Cassava or also known as Yuca or Yucca is an excellent root vegetables that grows easily in the tropics. The latin name is Manihot esculenta, and it is in the Euphorbiaceae (spurge family). Throughout the tropics it is grown for its use as a starch vegetable, cassava flour/tapioca starch, breads, tapioca, and it is also distilled into an alcoholic beverage.
As I write this article on how to cook fresh cassava – I am actually experimenting with it for my first time. I’ve lived on my husband’s farm on the Big Island now for 6 years but for the first several years any time our cassava crop was ready the wild boar population on our farm would devastate them. Finally, after putting a solar electric sheep netting farm around our huge garden we decided to dedicate some space to planting cassava. We planted it last spring and now the roots are huge!

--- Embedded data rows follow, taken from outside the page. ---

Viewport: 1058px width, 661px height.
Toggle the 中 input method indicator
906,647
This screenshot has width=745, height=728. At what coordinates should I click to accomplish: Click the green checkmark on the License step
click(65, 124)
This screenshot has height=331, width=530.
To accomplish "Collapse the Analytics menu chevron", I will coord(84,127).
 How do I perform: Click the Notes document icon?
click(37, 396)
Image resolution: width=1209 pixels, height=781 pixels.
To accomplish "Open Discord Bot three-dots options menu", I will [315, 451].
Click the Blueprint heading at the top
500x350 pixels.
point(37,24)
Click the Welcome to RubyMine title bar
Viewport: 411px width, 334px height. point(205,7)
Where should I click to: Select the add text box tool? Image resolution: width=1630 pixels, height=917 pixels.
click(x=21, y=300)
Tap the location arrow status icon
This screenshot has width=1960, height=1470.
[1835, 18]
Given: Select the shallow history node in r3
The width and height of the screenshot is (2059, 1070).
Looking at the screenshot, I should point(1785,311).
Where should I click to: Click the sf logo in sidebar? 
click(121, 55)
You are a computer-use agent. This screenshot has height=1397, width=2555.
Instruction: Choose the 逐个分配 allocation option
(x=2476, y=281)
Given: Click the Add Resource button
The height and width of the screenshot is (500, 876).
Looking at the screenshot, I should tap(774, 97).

Cassava has a compound called cyanogenic glycosides which are toxic. Cooking reduces it to safe levels. Cooking water should be discarded after cooking.
Cassava is rich in complex carbohydrates, iron, and fiber and is a healthy unprocessed food choice to incorporate into a balanced diet. It is also renowned for it’s effect on fertility and is thought to increase or cause hyperovulation, in turn increasing likelihood of twins. There is actually an entire industry based around cassava root as a fertility supplement although peer reviewed scientific articles seem harder to come by.
To prepare the fresh cassava root…
- Using a sharp butchers knife, cut off the ends of the root to make an even cut.
- Then, cut into about 2 inch size chunks, about as long as your fingers.
- With a pairing knife make an incision in the thick skin and remove peel to expose just the white interior of the root.
- And then cut in half twice, making four pieces as pictured below. Cassava has a hard, fibrous core. If the diameter is about a big as your fist, you’re going to want to consider cutting out the core as pictured below. You can also just cook it first and remove core later.
- You can cook cassava a few ways:
- You can steam, boil, or pressure cook cassava. After doing the inital cooking you can them do a shallow pan fry to make yucca fries, or use your air fryer.
If you want to get more creative try using cassava as a starch in a veggie burger recipe, like my Cassava Quinoa Burgers. I also use them as a starch in various pureed soups like a green bean and cassava soup, pumpkin and casssava soup, etc. I’ve even used them in place of potatoes in my breakfast fritattas.